The emerging “sharing sector” includes many different forms of giving and taking, such as car-sharing (predicted to be worth £7.8 billion by 2015), time-banking, freecycling, knowledge-sharing or coworking.

Benita says the whole concept is based on an economic model called collaborative consumption, whereby ownership comes secondary to sharing, swapping or trading.

“It’s about looking for a new, sustainable economy, and heaven knows we need one of those. We have produced all this stuff – products, knowledge, skills – that there is a surplus in the system. We need to redistribute the surplus to those who need it. Redistribution markets are already worth £310 billion worldwide. It’s not about asking people to give up the stuff they use on a daily basis, just the stuff that’s lying around they don’t use any more, something someone else could use.”

The People Who Share exist both on and offline.

Their digital presence involves an eBay-style market place, different from other swapping sites in that people can share not only goods but also services, knowledge and resources.

Their real-life manifestation involves putting on events to demonstrate that sharing is not only easy but enjoyable, creating community links where currently they may be sorely lacking. Their first event, Crowdshare at the Brighton Festival Fringe, saw 200 people participating in clothes swapping, book sharing, and skills exchange, while artists and musicians shared their time and talents to entertain the crowds.
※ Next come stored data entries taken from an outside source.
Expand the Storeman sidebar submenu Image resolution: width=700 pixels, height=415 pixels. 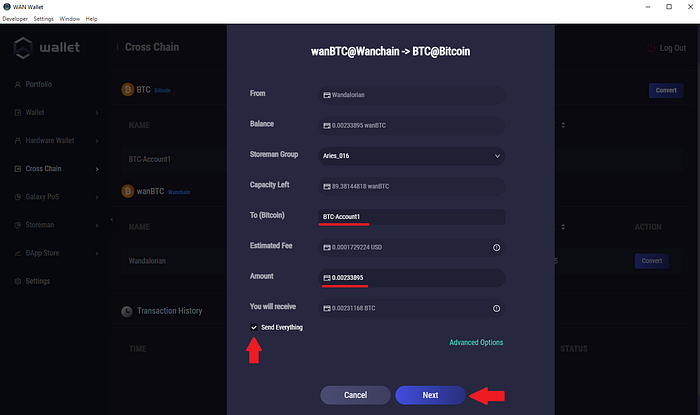(97, 225)
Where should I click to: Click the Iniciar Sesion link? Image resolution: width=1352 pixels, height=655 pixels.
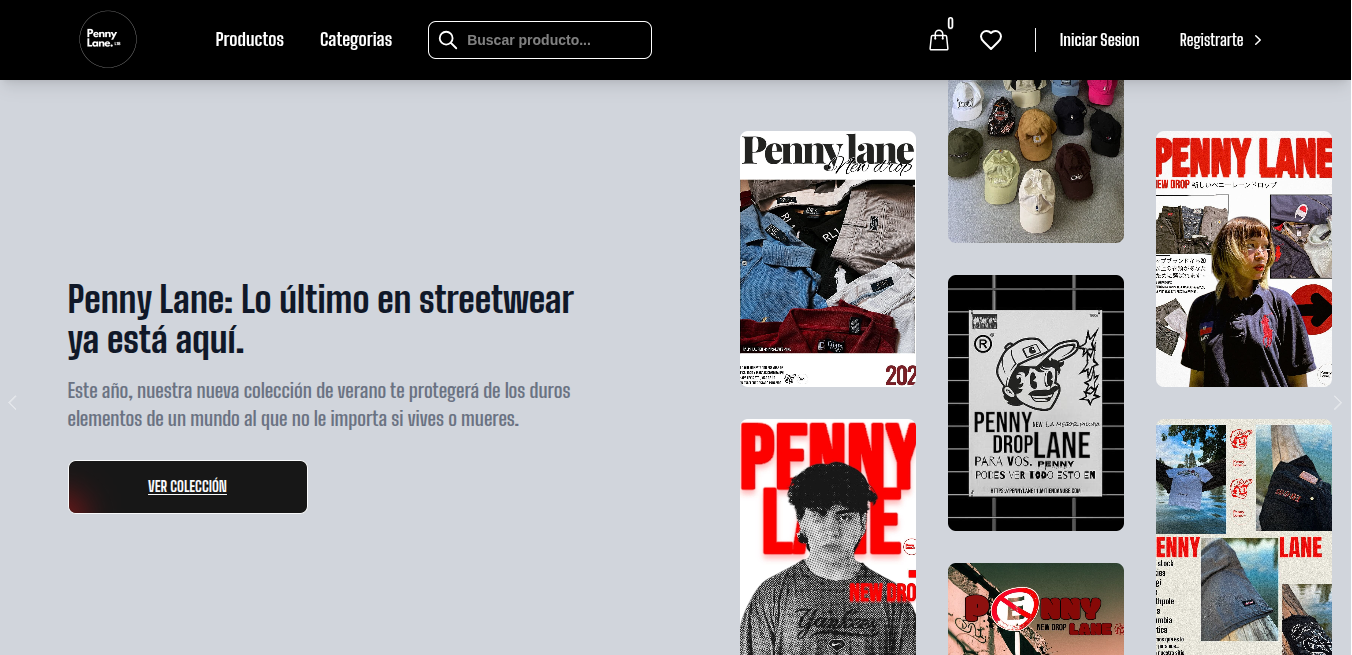coord(1099,40)
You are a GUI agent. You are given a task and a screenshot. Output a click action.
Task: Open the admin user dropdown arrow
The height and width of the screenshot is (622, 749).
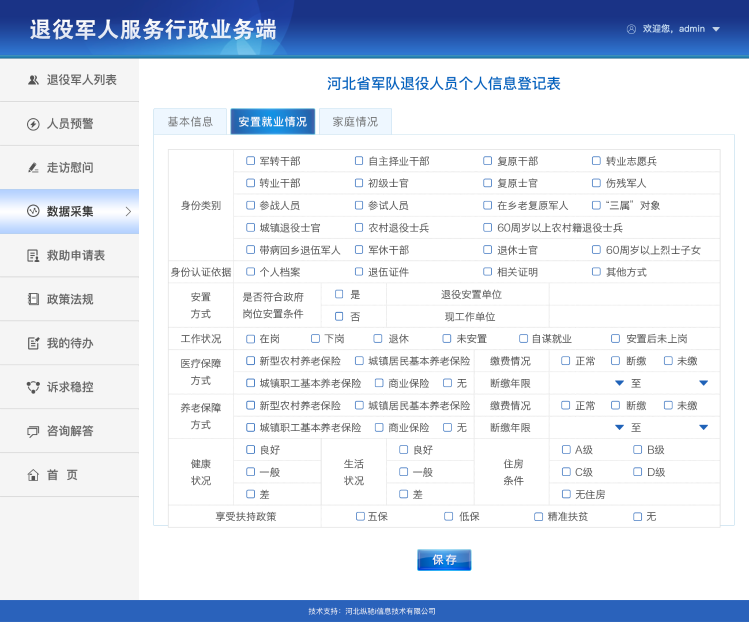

A second Crowdshare is taking place this Sunday at the Brighton Youth Centre, this time with some 1,000 attendees joining in.

True to their ethos of collaboration, The People Who Share is currently partnering with a number of different organisations in order to create products and services to make sharing easy and safe, from the WWF examining food and sustainability, to the Finance Innovation Lab looking at economic sustainability, to the Royal Society for the Encouragement of Arts, Manufactures and Commerce exploring how the sharing economy can be used as a blueprint for a sustainable future.

There are, of course, those resistant to the idea. As a society we tend to be very focused on individual ownership and excess accumulation of things. Sharing these treasured possessions requires trust.

Benita says: “We’re developing a certification called Sharetrade to provide some of the assurances and insurances people need to feel safe. Structure is crucial to it working. Aside from questions on safety and security, it also reassures people this is going to be a pleasurable experience and everyone is clear what the parameters are.”

Culture change is also a vital area to tackle. “We don’t think about ourselves as part of a community,” Benita says.

“We think about ourselves, not others. It’s a big shift to suggest we do otherwise and people struggle. But innately we are born to share, we’ve just forgotten.”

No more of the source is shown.